§ **Information given**
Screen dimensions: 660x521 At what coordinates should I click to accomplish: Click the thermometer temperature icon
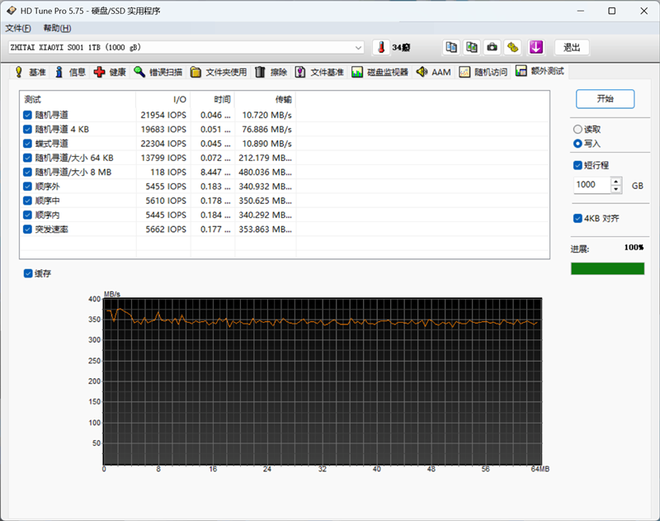(x=381, y=47)
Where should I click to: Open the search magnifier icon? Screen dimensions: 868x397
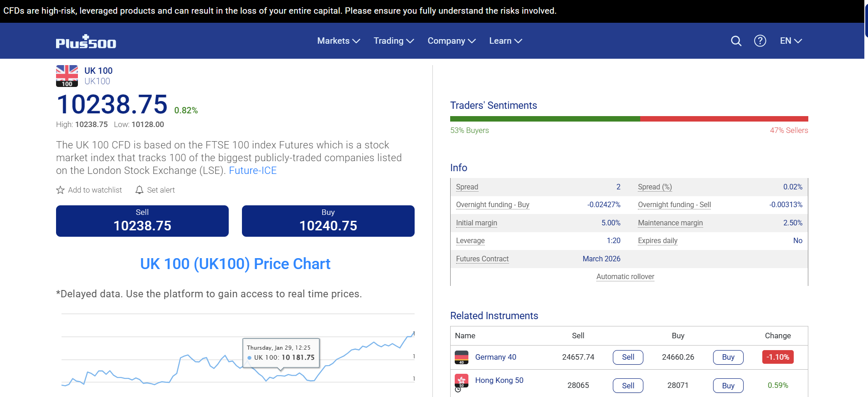736,41
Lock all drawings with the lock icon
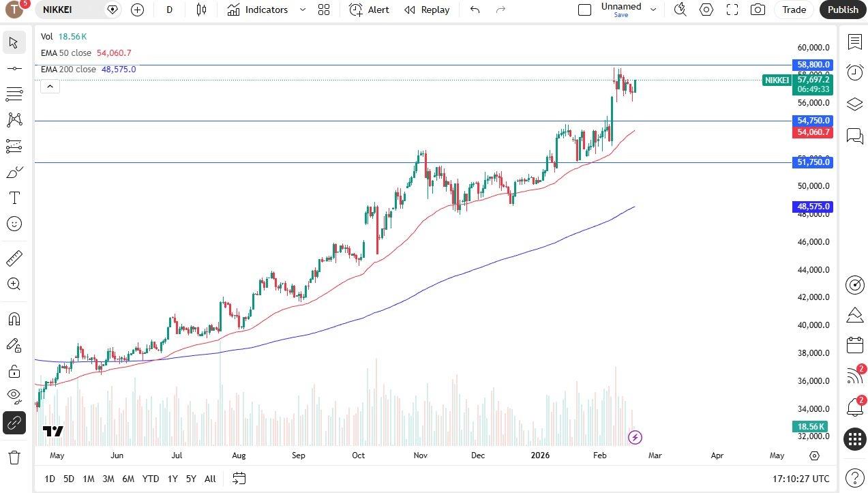This screenshot has width=868, height=493. [x=14, y=372]
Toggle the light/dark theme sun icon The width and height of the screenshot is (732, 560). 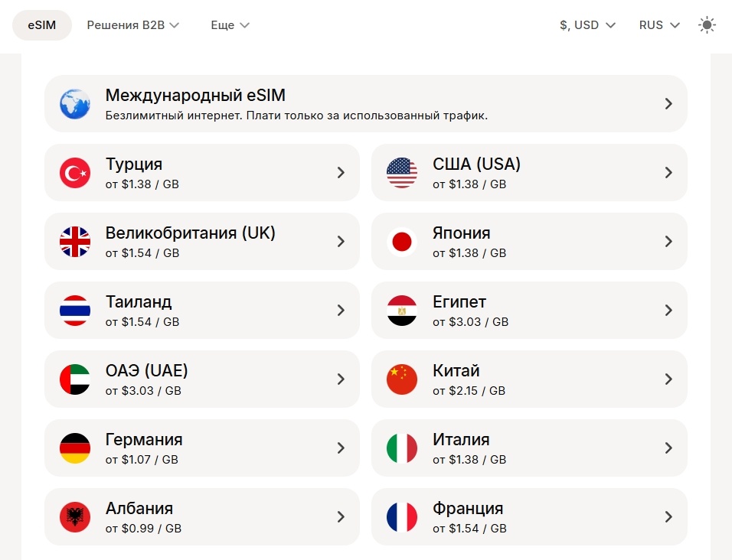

§ **What the task requires**
The pictures alone are to be left out when the data above is copied; all else must match exactly.

§ **Reply**
Screen dimensions: 660x521 At what coordinates should I click to accomplish: Click the thermometer temperature icon
(x=381, y=47)
Where should I click to: Open the search magnifier icon? Screen dimensions: 868x397
736,41
Lock all drawings with the lock icon
This screenshot has width=868, height=493. [x=14, y=372]
Toggle the light/dark theme sun icon The width and height of the screenshot is (732, 560). 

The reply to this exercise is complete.